MATERIAL FOR THE TASK >>
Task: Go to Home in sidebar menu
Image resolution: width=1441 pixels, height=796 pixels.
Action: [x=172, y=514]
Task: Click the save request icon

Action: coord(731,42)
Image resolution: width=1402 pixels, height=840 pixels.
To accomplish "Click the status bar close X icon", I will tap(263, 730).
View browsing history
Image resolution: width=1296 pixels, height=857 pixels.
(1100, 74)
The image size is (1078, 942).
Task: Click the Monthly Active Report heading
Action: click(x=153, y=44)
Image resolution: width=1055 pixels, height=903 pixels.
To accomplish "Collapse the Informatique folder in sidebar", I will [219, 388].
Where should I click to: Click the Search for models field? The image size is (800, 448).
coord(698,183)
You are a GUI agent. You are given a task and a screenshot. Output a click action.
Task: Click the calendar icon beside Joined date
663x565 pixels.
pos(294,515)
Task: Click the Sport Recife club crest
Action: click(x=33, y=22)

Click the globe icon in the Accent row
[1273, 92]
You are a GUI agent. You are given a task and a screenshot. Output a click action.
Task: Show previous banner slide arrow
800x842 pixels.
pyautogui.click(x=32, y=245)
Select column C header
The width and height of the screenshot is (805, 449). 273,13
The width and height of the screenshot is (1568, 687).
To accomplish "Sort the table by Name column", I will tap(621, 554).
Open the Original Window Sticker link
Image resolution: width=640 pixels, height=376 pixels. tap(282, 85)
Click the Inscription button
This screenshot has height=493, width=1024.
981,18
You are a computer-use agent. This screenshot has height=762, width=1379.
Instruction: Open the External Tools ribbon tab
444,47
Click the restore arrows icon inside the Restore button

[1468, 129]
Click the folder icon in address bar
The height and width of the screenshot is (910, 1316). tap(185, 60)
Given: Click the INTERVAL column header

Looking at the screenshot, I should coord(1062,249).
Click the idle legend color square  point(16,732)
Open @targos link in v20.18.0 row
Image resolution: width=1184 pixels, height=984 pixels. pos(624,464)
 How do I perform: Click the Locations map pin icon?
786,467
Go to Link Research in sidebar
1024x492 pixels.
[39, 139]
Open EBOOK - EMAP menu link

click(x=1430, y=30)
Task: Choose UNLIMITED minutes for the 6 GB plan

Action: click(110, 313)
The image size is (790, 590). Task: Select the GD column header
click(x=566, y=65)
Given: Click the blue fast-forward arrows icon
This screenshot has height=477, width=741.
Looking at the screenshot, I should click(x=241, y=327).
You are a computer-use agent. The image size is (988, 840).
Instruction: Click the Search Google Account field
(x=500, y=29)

DO THIS >>
Revise the material above so that each occurrence of "GUI agent" reads "interface agent". Leave all other wording the same.

WRITTEN ANSWER >>
Task: Go to Home in sidebar menu
Image resolution: width=1441 pixels, height=796 pixels.
Action: [x=172, y=514]
Task: Click the save request icon

Action: coord(731,42)
Image resolution: width=1402 pixels, height=840 pixels.
To accomplish "Click the status bar close X icon", I will tap(263, 730).
View browsing history
Image resolution: width=1296 pixels, height=857 pixels.
(1100, 74)
The image size is (1078, 942).
Task: Click the Monthly Active Report heading
Action: click(x=153, y=44)
Image resolution: width=1055 pixels, height=903 pixels.
To accomplish "Collapse the Informatique folder in sidebar", I will [219, 388].
Where should I click to: Click the Search for models field? The image size is (800, 448).
coord(698,183)
You are a interface agent. You are given a task and a screenshot. Output a click action.
Task: Click the calendar icon beside Joined date
663x565 pixels.
pos(294,515)
Task: Click the Sport Recife club crest
Action: click(x=33, y=22)

Click the globe icon in the Accent row
[1273, 92]
You are a interface agent. You are given a task and a screenshot. Output a click action.
Task: Show previous banner slide arrow
800x842 pixels.
pyautogui.click(x=32, y=245)
Select column C header
The width and height of the screenshot is (805, 449). 273,13
The width and height of the screenshot is (1568, 687).
To accomplish "Sort the table by Name column", I will tap(621, 554).
Open the Original Window Sticker link
Image resolution: width=640 pixels, height=376 pixels. tap(282, 85)
Click the Inscription button
This screenshot has height=493, width=1024.
981,18
You are a computer-use agent. This screenshot has height=762, width=1379.
Instruction: Open the External Tools ribbon tab
444,47
Click the restore arrows icon inside the Restore button

[1468, 129]
Click the folder icon in address bar
The height and width of the screenshot is (910, 1316). tap(185, 60)
Given: Click the INTERVAL column header

Looking at the screenshot, I should coord(1062,249).
Click the idle legend color square  point(16,732)
Open @targos link in v20.18.0 row
Image resolution: width=1184 pixels, height=984 pixels. pos(624,464)
 How do I perform: Click the Locations map pin icon?
786,467
Go to Link Research in sidebar
1024x492 pixels.
[39, 139]
Open EBOOK - EMAP menu link

click(x=1430, y=30)
Task: Choose UNLIMITED minutes for the 6 GB plan

Action: click(110, 313)
The image size is (790, 590). Task: Select the GD column header
click(x=566, y=65)
Given: Click the blue fast-forward arrows icon
This screenshot has height=477, width=741.
Looking at the screenshot, I should click(x=241, y=327).
You are a computer-use agent. The image size is (988, 840).
Instruction: Click the Search Google Account field
(x=500, y=29)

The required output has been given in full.